Blake traced the roots of the program to the planning associated with construction of the university’s original Science and Engineering Quad, completed in 2000, whose landscaped grounds were designed to form a connective link between the east and west ends of campus.
Rather than remove the coast live oaks on the 41-acre construction site, Stanford decided to move the California natives to new permanent homes on the site and protect them from harm while the new buildings rose around them.
At that time, coast live oaks were not considered viable for transplanting, so the project was an experiment, said Judy Chan, the former associate director of planning who is now associate director of space management and planning on campus.
Working with the Valley Crest Tree Company, Chan staged the tree relocation in two phases – boxing the trees one fall and transplanting them the next fall.
Thus was Serra Grove – a leafy greenbelt along Serra Mall that extends from Sequoia Hall to the Packard Building – established on the west side of the Main Quad. The grove mirrors the Dohrmann Grove on the east side of the Quad.
Another legacy of the project is the protocol Stanford grounds staff use to monitor the health of the trees, which lose much of their root mass when they’re uprooted. Initially, the trees need more water to regrow their root systems, said Deborah Canino, a campus planner who coordinates the program.
Over the years Stanford has refined the selection of transplant candidates, methods of boxing and moving the trees, and the appropriate levels of care required at each stage of the process, resulting in an impressive 85 percent survival rate, she said.
Canino, who keeps lists of sites that may be removing trees and those that need them, said mature trees help new buildings “settle into” the campus landscape.
“Mature trees bridge the gap between the scale of people, the scale of landscapes and the scale of buildings,” she said. “They provide immediate shade and an immediate people-friendly environment.”
Transplants – here, there, everywhere on campus
These days, trees chosen for relocation are boxed and stored on campus while they await new homes.
Some trees destined for resettlement can be seen in the median between Serra Street and Campus Drive East.

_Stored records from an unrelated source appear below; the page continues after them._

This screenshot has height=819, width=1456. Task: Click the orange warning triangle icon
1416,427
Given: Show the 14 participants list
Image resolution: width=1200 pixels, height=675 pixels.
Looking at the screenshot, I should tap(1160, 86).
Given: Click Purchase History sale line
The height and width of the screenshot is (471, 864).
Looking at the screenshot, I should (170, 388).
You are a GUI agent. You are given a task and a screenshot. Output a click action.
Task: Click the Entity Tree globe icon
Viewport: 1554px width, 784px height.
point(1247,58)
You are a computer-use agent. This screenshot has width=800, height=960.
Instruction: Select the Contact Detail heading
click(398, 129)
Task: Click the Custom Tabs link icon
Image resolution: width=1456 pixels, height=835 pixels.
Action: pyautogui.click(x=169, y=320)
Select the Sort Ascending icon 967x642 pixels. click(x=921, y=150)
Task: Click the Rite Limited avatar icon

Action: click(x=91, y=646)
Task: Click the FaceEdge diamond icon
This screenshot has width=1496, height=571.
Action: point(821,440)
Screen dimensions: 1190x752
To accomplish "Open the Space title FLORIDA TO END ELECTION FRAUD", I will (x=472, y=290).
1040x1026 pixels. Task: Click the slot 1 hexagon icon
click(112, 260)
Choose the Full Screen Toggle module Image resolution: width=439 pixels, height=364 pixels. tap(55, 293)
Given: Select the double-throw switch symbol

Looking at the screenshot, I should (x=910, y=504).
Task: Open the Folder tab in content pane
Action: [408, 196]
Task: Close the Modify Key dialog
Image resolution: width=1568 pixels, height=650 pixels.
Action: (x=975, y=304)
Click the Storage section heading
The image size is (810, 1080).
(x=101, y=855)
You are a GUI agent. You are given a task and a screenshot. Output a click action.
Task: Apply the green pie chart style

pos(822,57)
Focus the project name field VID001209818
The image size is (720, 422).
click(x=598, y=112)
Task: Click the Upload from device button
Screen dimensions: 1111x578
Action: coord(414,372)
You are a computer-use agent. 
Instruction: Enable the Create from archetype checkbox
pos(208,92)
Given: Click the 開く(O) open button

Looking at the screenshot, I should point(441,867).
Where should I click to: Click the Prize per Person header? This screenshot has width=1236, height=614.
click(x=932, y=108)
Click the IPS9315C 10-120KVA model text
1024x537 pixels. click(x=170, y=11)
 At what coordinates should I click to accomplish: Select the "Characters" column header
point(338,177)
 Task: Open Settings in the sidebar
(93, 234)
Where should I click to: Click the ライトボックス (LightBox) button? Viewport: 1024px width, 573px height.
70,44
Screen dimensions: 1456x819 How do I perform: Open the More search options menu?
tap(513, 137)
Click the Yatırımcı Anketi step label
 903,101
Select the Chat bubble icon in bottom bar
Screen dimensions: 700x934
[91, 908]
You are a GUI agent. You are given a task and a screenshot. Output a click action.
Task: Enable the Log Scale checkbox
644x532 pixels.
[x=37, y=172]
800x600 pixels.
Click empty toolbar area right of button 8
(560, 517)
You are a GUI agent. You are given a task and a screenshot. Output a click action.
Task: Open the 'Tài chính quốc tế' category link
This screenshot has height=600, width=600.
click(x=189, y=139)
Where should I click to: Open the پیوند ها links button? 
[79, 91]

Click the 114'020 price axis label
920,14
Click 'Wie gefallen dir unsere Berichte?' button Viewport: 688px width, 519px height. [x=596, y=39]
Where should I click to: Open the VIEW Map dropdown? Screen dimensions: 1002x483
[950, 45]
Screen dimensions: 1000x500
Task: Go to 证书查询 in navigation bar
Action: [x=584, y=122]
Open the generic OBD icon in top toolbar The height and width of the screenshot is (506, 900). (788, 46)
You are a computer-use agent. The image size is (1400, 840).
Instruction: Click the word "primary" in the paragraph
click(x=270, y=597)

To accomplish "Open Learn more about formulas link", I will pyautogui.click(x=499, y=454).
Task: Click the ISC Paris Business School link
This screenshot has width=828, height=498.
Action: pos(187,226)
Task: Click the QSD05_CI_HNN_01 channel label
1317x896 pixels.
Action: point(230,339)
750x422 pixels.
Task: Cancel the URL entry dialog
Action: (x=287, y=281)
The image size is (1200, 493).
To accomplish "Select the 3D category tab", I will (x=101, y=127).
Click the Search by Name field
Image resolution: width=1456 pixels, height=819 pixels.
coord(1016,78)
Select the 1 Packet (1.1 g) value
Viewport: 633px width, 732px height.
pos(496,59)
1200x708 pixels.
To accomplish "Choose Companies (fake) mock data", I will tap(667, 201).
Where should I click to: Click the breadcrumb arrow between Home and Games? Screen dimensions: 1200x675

In the makeshift grove, huge wooden boxes house ginkgo trees, whose fan-shaped leaves turn a bright yellow in fall, and Chinese pistaches, known for their glorious red and red-orange fall colors.
Another batch of future transplants – tall California sycamores packed in giant wooden planters – can be seen behind the Littlefield Center.
Max Pinedo, supervising arborist at Stanford, said thriving transplants can be seen all over campus.
“There are redwoods behind the Littlefield Center that are so tall it’s hard to believe they were transplanted,” he said.
Among the most recent transplants on campus are the coast live oaks set in a row near an outdoor courtyard at Bing Concert Hall. They were returned to the site after being stored in the Stanford Arboretum for two years.
Pinedo said some of the London plane trees lining the concert hall’s grand entrance were stored for safekeeping in the Stanford Arboretum for about two years before they were returned to the site.
“Instead of cutting them down or planting smaller trees, we put them back in the same place,” Pinedo said.
The transplanted tree population also includes a group of slender olive trees near the Center for Nanoscale Science and Engineering, two Canary Island palms in front of the Gates Building and two cork oaks in front of Memorial Auditorium.
Sadly, the first transplanted tree – a coast live oak – didn’t survive. But its sister, a venerable coast live oak bearing the tag “S2,” still spreads its wide, leafy branches near the front door of Montag Hall, home of the Office of Undergraduate Admission and Financial Aid, on Galvez Street.
Canino said birds appreciate the program. She recalled the day she saw a blue jay hitchhiking a ride on a branch of a boxed tree being transported across campus on the back of a flatbed truck.
“The bird seemed not at all bothered that the tree was being moved,” she said. “The bird was just glad that it still had a tree with a big canopy.”